• _ASSIGNED TASK_
Among the lines below, count those with "computer". Give only the number.

• _RECORDS FOR THE EXERCISE_

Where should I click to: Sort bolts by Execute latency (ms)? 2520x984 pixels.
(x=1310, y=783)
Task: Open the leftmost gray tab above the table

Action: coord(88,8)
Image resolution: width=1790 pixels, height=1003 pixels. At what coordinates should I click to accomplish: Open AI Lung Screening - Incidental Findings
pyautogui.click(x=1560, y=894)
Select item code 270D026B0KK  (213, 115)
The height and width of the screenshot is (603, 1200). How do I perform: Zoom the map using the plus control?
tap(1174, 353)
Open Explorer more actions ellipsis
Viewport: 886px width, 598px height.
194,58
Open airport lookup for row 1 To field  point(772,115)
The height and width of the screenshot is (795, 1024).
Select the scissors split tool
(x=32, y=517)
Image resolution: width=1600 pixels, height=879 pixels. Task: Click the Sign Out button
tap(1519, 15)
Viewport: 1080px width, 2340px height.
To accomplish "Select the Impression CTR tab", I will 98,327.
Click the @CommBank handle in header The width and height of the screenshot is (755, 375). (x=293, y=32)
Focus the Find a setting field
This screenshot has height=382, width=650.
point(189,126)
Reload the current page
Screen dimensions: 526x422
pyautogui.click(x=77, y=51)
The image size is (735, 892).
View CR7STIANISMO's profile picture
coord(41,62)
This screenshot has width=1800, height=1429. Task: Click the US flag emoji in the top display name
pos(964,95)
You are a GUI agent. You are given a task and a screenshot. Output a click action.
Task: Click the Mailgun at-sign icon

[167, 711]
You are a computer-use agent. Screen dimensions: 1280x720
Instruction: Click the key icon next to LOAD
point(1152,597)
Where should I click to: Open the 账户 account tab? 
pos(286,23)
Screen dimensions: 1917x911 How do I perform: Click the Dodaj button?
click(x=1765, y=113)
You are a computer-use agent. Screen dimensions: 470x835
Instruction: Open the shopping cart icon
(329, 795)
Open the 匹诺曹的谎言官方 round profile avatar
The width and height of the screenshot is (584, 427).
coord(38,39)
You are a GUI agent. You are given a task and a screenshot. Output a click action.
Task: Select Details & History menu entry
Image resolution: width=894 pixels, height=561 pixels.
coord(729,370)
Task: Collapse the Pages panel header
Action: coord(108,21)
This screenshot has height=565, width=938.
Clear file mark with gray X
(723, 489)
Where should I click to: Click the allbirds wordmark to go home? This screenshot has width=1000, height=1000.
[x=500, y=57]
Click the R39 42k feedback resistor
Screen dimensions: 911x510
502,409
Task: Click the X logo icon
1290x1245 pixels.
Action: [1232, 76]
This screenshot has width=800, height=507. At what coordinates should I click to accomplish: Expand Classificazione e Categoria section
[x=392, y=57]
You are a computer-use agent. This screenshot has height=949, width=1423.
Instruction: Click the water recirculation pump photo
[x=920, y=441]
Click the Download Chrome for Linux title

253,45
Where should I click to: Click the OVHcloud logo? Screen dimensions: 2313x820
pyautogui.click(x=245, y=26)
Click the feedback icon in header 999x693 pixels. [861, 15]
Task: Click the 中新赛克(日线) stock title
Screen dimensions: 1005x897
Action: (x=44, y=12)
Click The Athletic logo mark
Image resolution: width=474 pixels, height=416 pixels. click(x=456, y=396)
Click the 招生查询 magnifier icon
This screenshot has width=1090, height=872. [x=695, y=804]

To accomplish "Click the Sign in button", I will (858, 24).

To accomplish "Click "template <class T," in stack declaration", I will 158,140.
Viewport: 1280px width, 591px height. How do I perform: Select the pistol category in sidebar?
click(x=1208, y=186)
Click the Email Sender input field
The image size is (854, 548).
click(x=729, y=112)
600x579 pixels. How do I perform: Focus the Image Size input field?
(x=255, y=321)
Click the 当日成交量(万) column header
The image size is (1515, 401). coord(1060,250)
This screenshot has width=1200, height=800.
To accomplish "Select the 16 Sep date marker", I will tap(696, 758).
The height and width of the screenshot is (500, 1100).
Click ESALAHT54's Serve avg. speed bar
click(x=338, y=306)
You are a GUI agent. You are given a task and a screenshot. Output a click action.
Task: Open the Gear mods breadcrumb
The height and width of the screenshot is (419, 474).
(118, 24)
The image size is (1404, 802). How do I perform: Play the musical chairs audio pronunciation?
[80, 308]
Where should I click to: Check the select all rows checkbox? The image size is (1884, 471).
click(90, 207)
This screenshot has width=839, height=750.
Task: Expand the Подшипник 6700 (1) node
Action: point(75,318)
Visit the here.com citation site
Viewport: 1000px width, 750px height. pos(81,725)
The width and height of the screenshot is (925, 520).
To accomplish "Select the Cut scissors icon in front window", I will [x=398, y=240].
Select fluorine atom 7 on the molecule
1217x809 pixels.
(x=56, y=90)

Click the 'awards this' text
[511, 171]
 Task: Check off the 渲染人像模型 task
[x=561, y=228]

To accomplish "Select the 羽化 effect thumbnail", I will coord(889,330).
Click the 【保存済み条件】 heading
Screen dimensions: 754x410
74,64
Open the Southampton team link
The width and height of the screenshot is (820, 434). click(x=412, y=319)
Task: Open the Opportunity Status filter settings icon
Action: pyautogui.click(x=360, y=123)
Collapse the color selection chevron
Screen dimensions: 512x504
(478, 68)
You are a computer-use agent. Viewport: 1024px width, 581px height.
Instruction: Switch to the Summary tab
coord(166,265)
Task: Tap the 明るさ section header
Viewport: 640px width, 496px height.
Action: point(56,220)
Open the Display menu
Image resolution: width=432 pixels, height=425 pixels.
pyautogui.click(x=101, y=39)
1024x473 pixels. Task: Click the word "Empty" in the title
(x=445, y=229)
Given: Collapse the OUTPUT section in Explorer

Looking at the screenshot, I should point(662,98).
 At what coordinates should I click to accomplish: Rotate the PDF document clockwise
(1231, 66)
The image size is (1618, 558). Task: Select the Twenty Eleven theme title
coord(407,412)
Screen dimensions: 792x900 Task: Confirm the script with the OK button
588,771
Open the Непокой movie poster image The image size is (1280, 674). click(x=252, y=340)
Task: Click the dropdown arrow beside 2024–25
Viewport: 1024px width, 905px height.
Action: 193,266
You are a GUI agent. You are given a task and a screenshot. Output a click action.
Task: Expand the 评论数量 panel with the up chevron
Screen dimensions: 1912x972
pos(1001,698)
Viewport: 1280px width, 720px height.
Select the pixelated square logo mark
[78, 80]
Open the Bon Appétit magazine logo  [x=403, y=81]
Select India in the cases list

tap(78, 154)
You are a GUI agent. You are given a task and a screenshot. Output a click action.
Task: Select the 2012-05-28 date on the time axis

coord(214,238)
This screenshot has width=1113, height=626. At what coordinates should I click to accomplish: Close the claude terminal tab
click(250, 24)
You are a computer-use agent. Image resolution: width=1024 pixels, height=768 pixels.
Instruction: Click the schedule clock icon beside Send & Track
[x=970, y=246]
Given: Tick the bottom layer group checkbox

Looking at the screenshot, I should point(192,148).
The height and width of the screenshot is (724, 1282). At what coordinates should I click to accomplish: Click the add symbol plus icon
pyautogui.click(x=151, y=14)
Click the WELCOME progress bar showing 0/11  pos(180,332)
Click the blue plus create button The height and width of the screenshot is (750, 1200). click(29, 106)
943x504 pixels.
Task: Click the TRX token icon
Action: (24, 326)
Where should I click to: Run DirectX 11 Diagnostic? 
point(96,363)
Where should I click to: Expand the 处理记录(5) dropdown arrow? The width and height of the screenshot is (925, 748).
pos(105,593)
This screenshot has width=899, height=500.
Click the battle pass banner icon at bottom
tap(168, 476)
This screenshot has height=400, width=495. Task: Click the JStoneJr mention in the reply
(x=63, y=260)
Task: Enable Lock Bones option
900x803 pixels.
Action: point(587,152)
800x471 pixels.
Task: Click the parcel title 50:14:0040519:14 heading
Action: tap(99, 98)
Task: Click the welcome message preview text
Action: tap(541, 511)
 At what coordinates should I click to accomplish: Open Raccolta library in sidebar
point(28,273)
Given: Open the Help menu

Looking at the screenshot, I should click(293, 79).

• _ANSWER BOX_
5